- From: Daniel Weck <daniel.weck@gmail.com>
- Date: Thu, 4 Dec 2008 16:08:37 +0000
- To: "John Birch" <john.birch@screen.subtitling.com>
- Cc: "Hayes Sean" <Sean.Hayes@microsoft.com>, "Glenn A. Adams" <gadams@xfsi.com>, "Public TTWG List" <public-tt@w3.org>
On 4 Dec 2008, at 15:07, John Birch wrote:
> JB>> Generic XML can be processed using internal content and external
> criteria. I personally view switches as being a way of pre-coding
> common
> processing operations - but I view it as ~dangerous~ to only allow
> those
> pre-coded choices to be made in order to remain 'conformant'.
I see what you mean: you see it as some kind of "anti-pattern", in
reference to software development :)
Now, let's consider this fictitious, yet relevant sample:
<text xml:lang="en">
<sequence xml:lang="fr" title="Titre en français">
<p>Texte en français.</p>
<p xml:lang="fr-CA">Texte en québécquois.</p>
<p xml:lang="en-GB">Text in British English.</p>
</sequence>
<p>Text in (unspecified) English.</p>
</text>
If "xml:lang" was to be processed by user-agents as a content
selection criteria, there would be a number of issues:
1) Clearly, content selection wasn't the original intent of the
author. It is obvious that here, the "xml:lang" attributes decorate
the elements to merely indicate the locale of the content. With the
above XML snippet, XPath and the lang() function can be used, for
example, pre-process (e.g. XSLT transform) or to dynamically alter the
content (e.g. "highlight any English text in bright yellow"). This
kind of processing made by the user-agent seems perfectly reasonable.
On the other hand, my instinctive subjective assumption is that
content pruning is not the desired goal. To remove this ambiguity, the
TT/DFXP distribution format for captions should provide more than just
a hint, it should clearly specify the intent (IMHO). This would
promote re-using content across multiple processors.
2) The "xml:lang" attribute applies to an entire XML fragment, until
it is overridden. In a content selection scenario, this nesting
ability prompts a number of questions. For example, what happens if
the user-agent locale is set to "fr": should the top-level "text"
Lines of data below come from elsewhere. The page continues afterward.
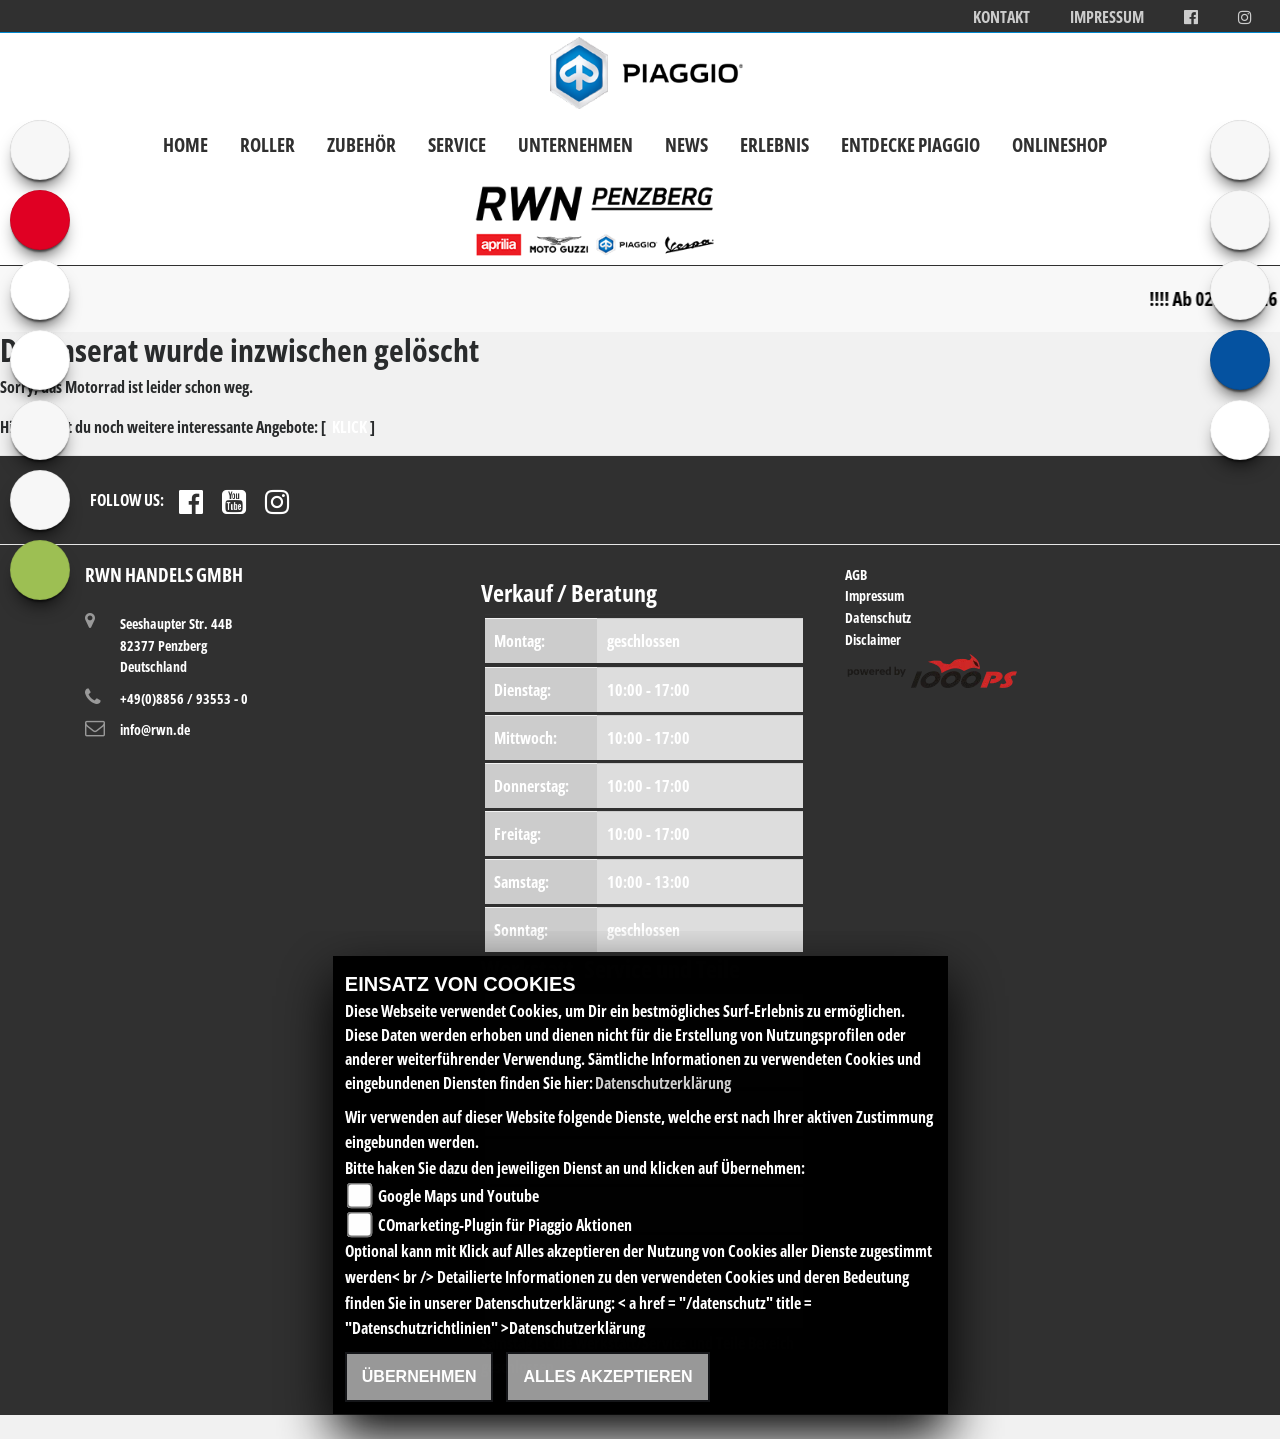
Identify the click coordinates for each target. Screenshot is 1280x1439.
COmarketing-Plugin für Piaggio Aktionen (505, 1225)
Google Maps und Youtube (458, 1196)
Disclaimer (873, 639)
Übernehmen (419, 1376)
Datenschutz (878, 617)
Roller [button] (267, 144)
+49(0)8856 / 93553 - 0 (184, 698)
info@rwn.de (155, 729)
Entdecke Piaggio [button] (910, 144)
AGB (856, 574)
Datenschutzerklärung (663, 1083)
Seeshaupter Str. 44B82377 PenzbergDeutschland (176, 644)
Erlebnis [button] (774, 144)
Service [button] (457, 144)
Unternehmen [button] (575, 144)
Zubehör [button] (361, 144)
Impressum (1107, 17)
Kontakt (1001, 17)
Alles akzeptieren (607, 1376)
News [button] (686, 144)
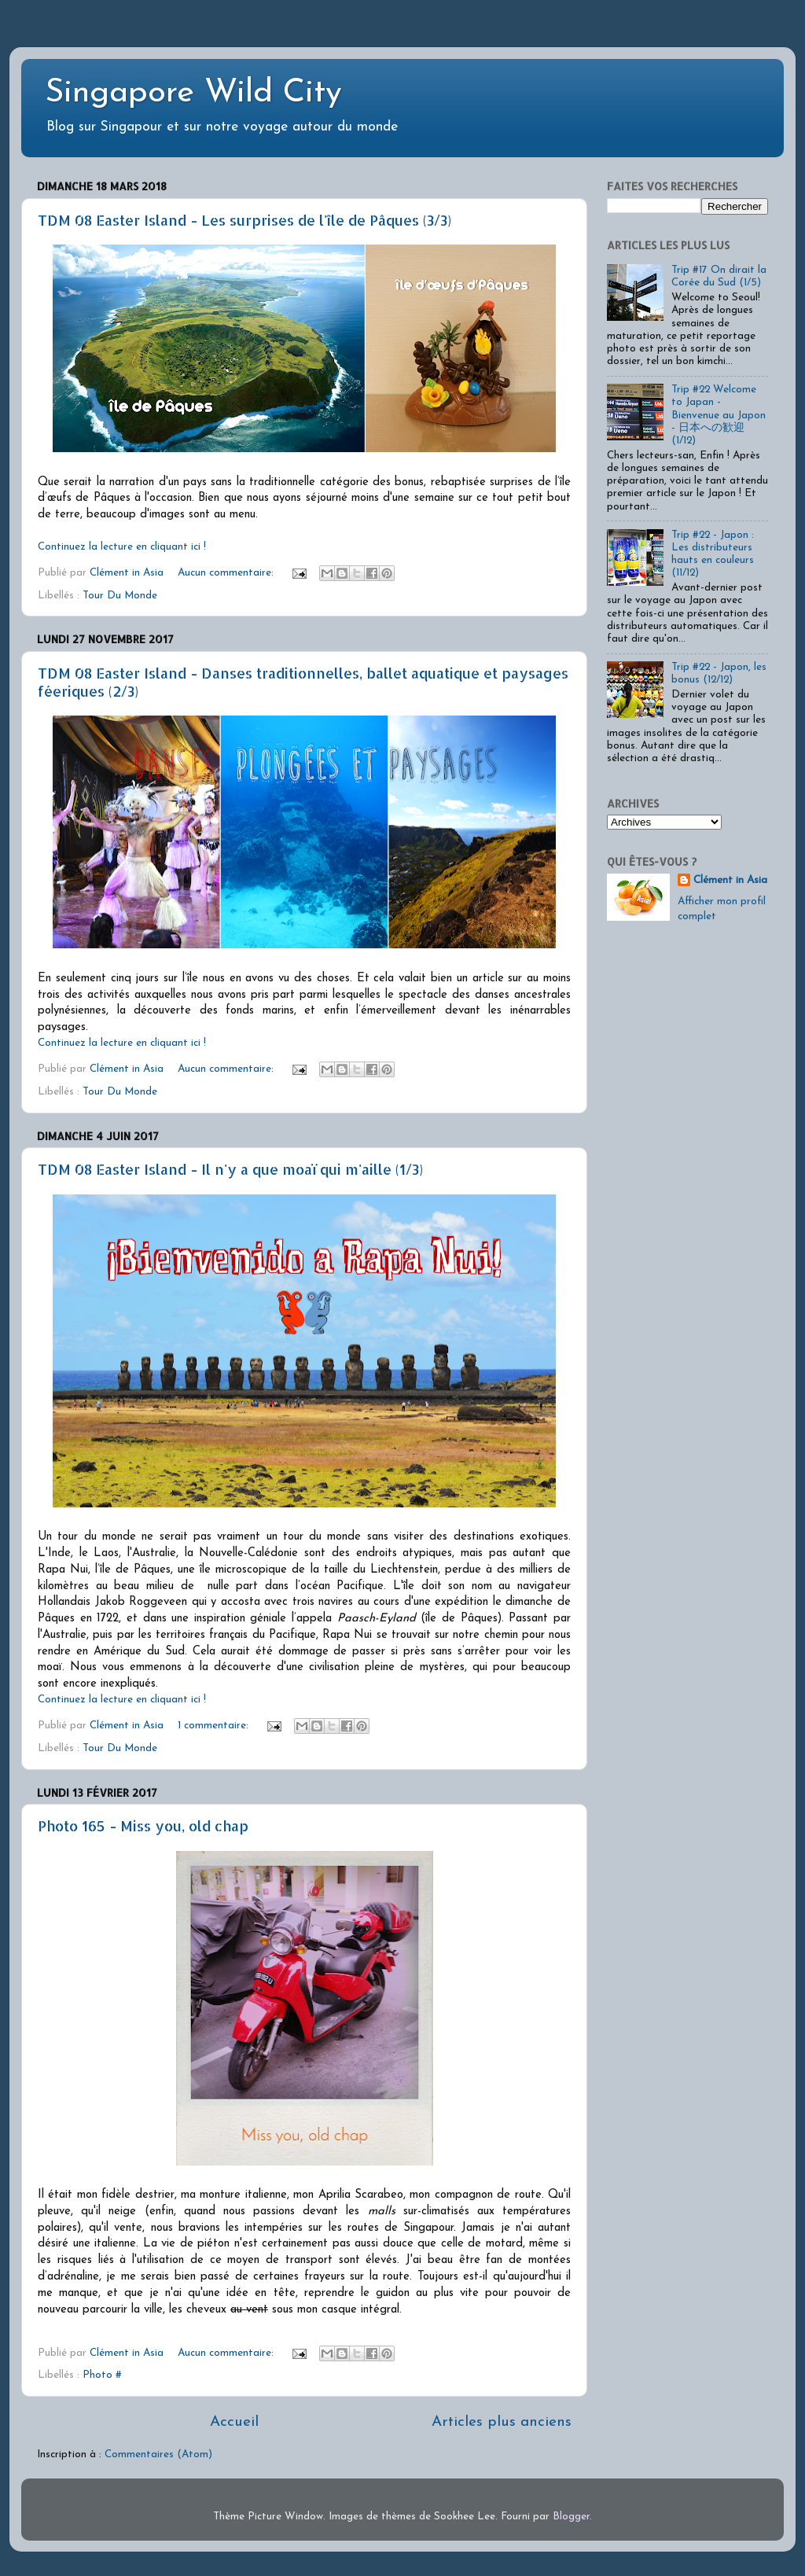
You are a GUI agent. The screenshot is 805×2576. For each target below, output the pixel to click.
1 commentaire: (215, 1725)
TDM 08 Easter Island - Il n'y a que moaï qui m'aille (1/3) (230, 1169)
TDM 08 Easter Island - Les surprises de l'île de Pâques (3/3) (244, 220)
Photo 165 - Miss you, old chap (143, 1825)
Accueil (234, 2422)
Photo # (102, 2375)
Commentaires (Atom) (158, 2454)
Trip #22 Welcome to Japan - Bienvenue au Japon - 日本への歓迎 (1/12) (718, 415)
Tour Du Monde (120, 596)
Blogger (571, 2517)
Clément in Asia (730, 880)
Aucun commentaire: (227, 573)
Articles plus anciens (502, 2422)
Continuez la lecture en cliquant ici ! (122, 547)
element be totally ignored/pruned, or should the "sequence" be
processed and the following "p" ignored ? My personal systematic /
scientific mind is in favor of the former, but I know authors who
would "feel" that the latter is right.
3) What about more complex selection criteria ? Let's say that I want
to mark a piece of text as "suitable for all flavors of French expect
Canadian": using a (fictitious) 'matchLanguage' attribute, I could
write matchLanguage="fr AND NOT fr-CA". Note: the coma-separated
values in the SMIL systemLanguage attribute represent a OR boolean
logic, so there are limitations in the selection model.
4) What about a fallback logic, so that if no suitable language is
matched, then a specific XML fragment is enabled ? In SMIL, the
'switch' offers this mechanism, which enriches the default selection
model based on the combinatory attribute value.
I feel that a proper "content control" mechanism would address these
concerns. Otherwise, I am not convinced that TT/DFXP will sufficiently
eliminate ambiguities that user-agent implementors and content authors
(or developers of production tools) will face, and I would recommend
to clearly state that xml:lang is not designed for content selection,
and that to be reflected in user-agent conformance guidelines.
> JB>> If we did not have existent implementations then I would be
> proposing two language attributes. One to allow a language specific
> instance of a DFXP document (i.e. the true xml:lang sense) and
> another -
> perhaps ttm:lang, to define the language used in sections of the
> document.
The "xml:lang" attribute from XML 1.0 and 1.1 can do both scenarios
you mention. "xml:lang" is not meant to be limited to the document
instance as far as I know. The "lang" versus "xml:lang" mess has been
fixed in XHTML 1.1 IIRC, isn't that a good trend to follow ?
Regards, Dan
Received on Thursday, 4 December 2008 16:09:15 UTC